I’m a little bit of both. I’m more of a plotter…these books have such complicated plots, I have so many characters, I have to work from a very detailed outline. But once I get into the outline I’m often surprised by what happens in the scenes and what the characters do. If I wrote without any kind of guide at all, the Marco Polo type of writing, I’d lose the beginning, the middle and the end, and to me that’s such an important principle in writing, it’s so satisfying. I think later in my career, when I’m not writing on such a deadline as I am now – I have a year to write one of these books, they’re coming out one a year…phew, it’s a lot! – if I had a little more time, I think maybe I’d drift off a bit more.
Do you have in your head a very clear idea of what your characters look like?
I do, yup. And occasionally I’ll run into them on the street.
Do you run imaginary casting sessions?
I see people at my children’s school, and the nearby High School, and I go yes! That’s what he looks like, that’s how she walks, that’s how she talks.
You’ve chosen to tell this story through a male voice, Dean, and in fact you have a number of strong male voices in this book – how difficult was it for you to think like a boy, because you do seem to be able to do that?
I think my work as an actor and an improviser really helped me here…the thing about improv is, it’s a very masculine-dominated world, so I played like a guy; that way of relating to people, that sort of testosterone-fuelled pushing that guys can do against each other comes very naturally to me. I can be competitive and I feel comfortable in that world.
It’s hard enough for a writer to get around the UK and see a significant number of their readers, so it must be a lot more difficult in the States; have you been able to go out and do events around Monument 14?
I am terrifically lucky. My publisher picked me and three other debut authors to send on a national tour, so in June of last year they sent us to Los Angeles, San Francisco, Seattle, Salt Lake City, Houston…you’re getting the idea, we went all over. It was so thrilling to travel the country and talk to people about the book, and they’re sending us all out again this year.

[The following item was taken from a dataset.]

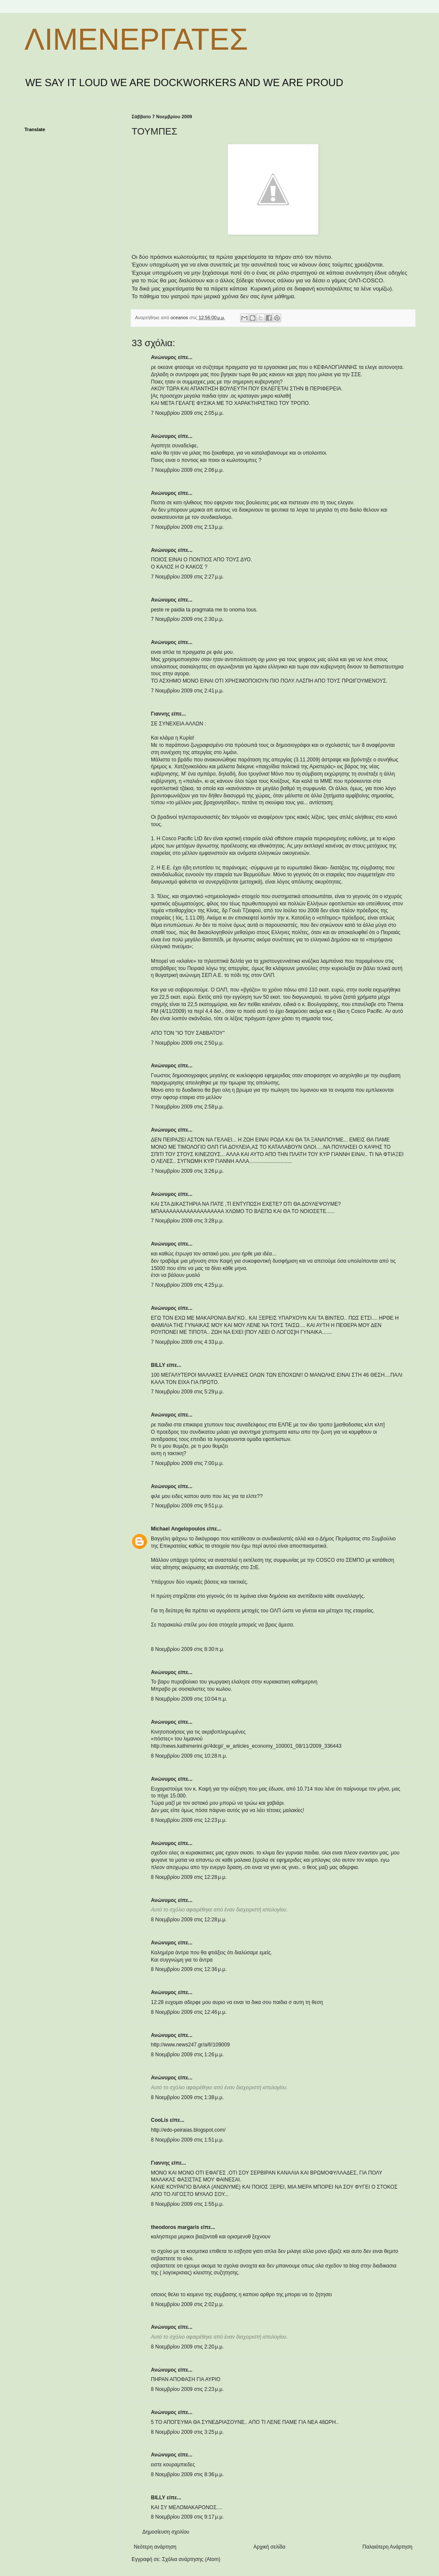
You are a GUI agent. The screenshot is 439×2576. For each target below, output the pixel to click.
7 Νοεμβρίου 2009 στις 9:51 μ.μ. (187, 1506)
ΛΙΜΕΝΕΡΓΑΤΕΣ (136, 39)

When you go out, have you devised something, using your acting skills to make a visit more of an event?
I really enjoy teaching, so It’s very easy to use my improv experience when talking about writing, using improv exercises to enrich writing. But in terms of presenting Monument 14, I haven’t come up with anything specially theatrical. Although I have written a comedy song called Monument 14 FAQ, in which I sing the most frequently asked questions and my responses, but that was more just for my own pleasure.
Sounds like great idea – you should put that up on YouTube! Now I think it’s true for a lot of writers, particularly when they’re working on a long project, that they continually have new ideas they simply have to park and put on one side until later. As you’re approaching the end of this sequence, do you know what you’re going to do next?
I do, I do. I have two stories that I’m burning to write; one of them is a one-off set on a cruise ship, and that’ll have a female narrator, and the other is a fantasy series, a post-apocalyptic agrarian world, and that’ll be a three-book series. I’m going to do the one-off about the cruise ship first.